Onclusive Social
- Formerly: Digimind
- Type: Privately held company
- Industry: Computer software
- Founded: 1998, Grenoble, France
- Founder: Paul Vivant (CEO) Patrice François (Associate Director)
- Area served: Worldwide
- Services: Competitive Intelligence
- Revenue: 15,800,000 euro (2023)
- Net income: 1,600,000 euro (2023)
- Number of employees: > 200 (2019)
- Subsidiaries: New York, Singapore, Rabat, Madrid
- Website: https://onclusive.com/en-gb/products/social-listening/

= Digimind =

Global computer software company

Onclusive Social, formerly Digimind, is a global social listening and competitive intelligence product providing information on businesses' competitive standing in the market. Now part of global media intelligence provider Onclusive, Digimind was founded in 1998. As of 2019, the company had more than 200 employees across offices in North America, Europe, Asia and Africa. In 2022 Digimind was acquired by global media monitoring and analytics company Onclusive. In October 2022, Digimind rebranded to Onclusive Social, Onclusive's social listening product.

==History==

Digimind was founded in 1998 by Paul Vivant, Patrice François, Gerald Navarette and Romain Laboisse in Grenoble, France. Within a year, they launched vStrat, a collaborative market intelligence software tool for Lotus Notes (now IBM Notes). This was followed by the release of Strategic Finder, a meta search engine, in 1999. By the end of 1999, the software had reached over 60,000 users.

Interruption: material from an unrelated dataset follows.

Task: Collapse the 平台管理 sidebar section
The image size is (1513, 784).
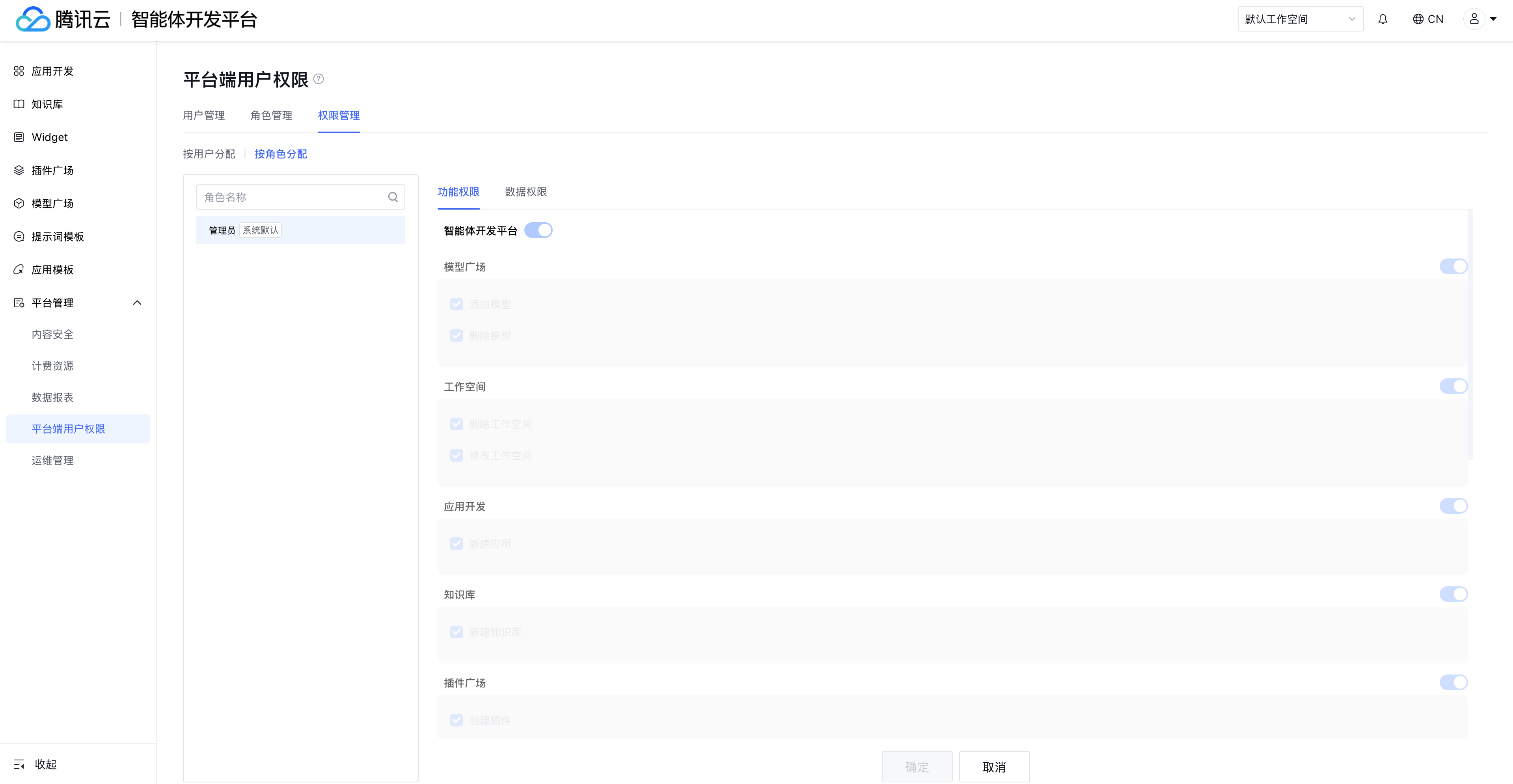Action: 137,303
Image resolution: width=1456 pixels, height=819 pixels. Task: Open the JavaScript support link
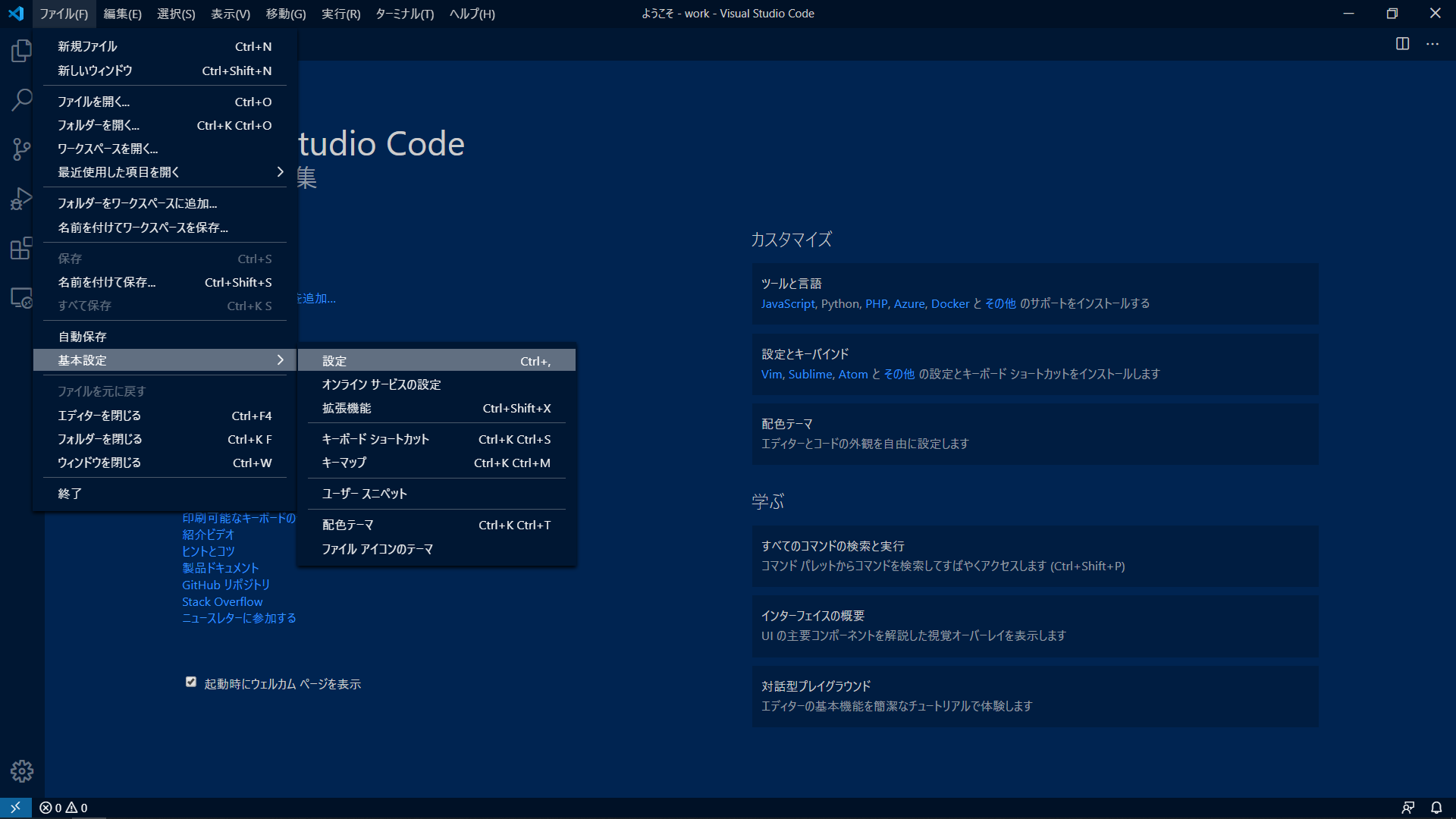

In 2003 the company launched Digimind Evolution, a competitive intelligence software application. The company's subsequent success and expansion in both French- and English-speaking markets facilitated the opening of a Research & Development centre in Rabat, Morocco in 2006, and an office in Cambridge, MA in 2008. In 2007, Digimind launched Digimind 7, an application providing real-time visual analysis of news stories.

In July 2024, Digimind was acquired by Onclusive, a portfolio company of Symphony Technology Group. Later that year, Digimind rebranded to Onclusive Social reflecting it's full integration with media intelligence provider Onclusive.